Ceux autour de la loi Duplomb puis de la loi d’urgence agricole ont ainsi mis en lumière les défis auxquels notre agriculture est confrontée. Si l’objectif de renforcer notre souveraineté alimentaire est indispensable, il ne saurait être atteint au détriment de la de la confiance des Français dans leur alimentation et de la protection de l’environnement.
Je me rends régulièrement dans des exploitations agricoles.
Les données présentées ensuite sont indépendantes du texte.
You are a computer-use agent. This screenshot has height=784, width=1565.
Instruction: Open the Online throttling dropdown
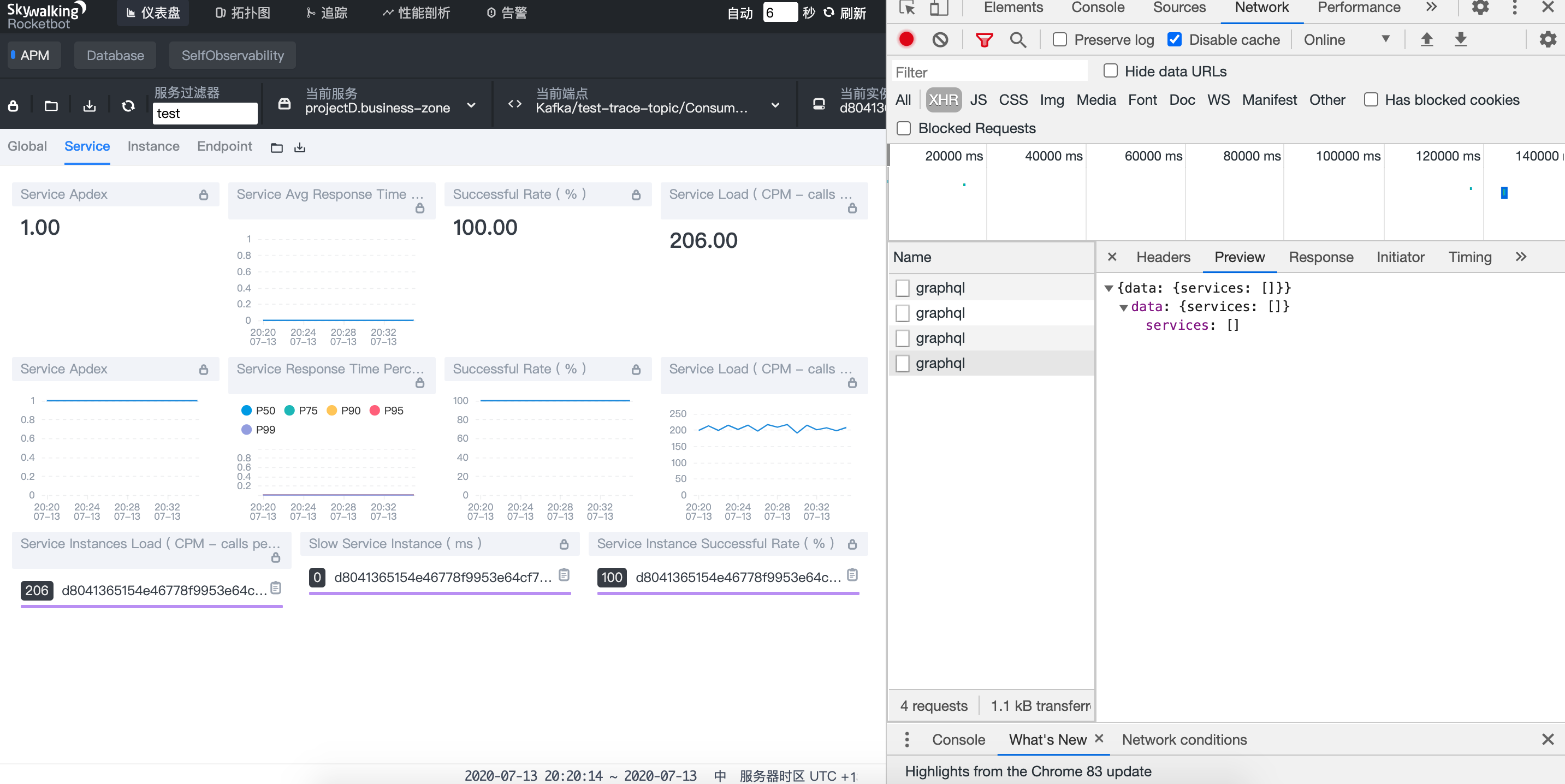tap(1345, 39)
Pour avoir été aux côtés de nos agriculteurs sur les ronds-points en janvier 2024 et porté à l’Assemblée nationale une proposition de loi pour mieux protéger nos terres agricoles de l’artificialisation, je mesure l’ampleur des difficultés auxquelles ils sont confrontés (concurrence déloyale, aléas climatiques, valorisation et transmission de leur exploitation, niveau de contrôle…).
Regardons la réalité en face ! En étant les seuls à interdire l’usage de certaines substances en Europe, nous fragilisons nos exploitations (-9% de production agricole française en 2025) et on ne retrouve pour autant pas moins ces produits dans nos assiettes. C’est même malheureusement l’inverse car cela nous contraint à encore davantage d’importations de denrées alimentaires cultivées grâce à ce produit que nous avons interdit. Cela veut dire une chose très simple : ce que nous interdisons ici, nous le consommons quand même et le trouvons encore davantage sur nos étals.
Oui cette situation doit être dénoncée ! Mais pas au détriment de la santé publique et du pacte qui devrait collectivement nous unir pour apporter des solutions viables et durables à notre agriculture.
Alors, lorsque des propositions de loi viennent le fragiliser, il devient impossible d’y apporter son soutien. C’est pourquoi, si je partageais son objectif initial d’apporter des réponses concrètes aux attentes légitimes exprimées par nos agriculteurs (malgré des dispositions contestables notamment en matière de gestion de l’eau), j’ai en responsabilité voté contre la version finale de la loi d’urgence agricole.
Notre agriculture est exemplaire et la confiance des Français à son égard est essentielle.
C’est pourquoi je continuerai à défendre l’idée d’une agriculture viable, justement rémunératrice et capable de répondre aux attentes des Français en matière de qualité alimentaire et de protection de l’environnement. Cela pour que nous retrouvions l’ambition d’apporter des réponses durables, juridiquement solides et économiquement efficaces à nos agriculteurs.
Seule une législation européenne ambitieuse et harmonisée le permettra. Aussi, avec plusieurs Députés de différentes sensibilités, nous avons pu appeler à plusieurs reprises nos instances européennes à agir au plus vite pour que les règles soient les mêmes partout et que nous puissions enfin offrir de réelles perspectives d’avenir à notre agriculture.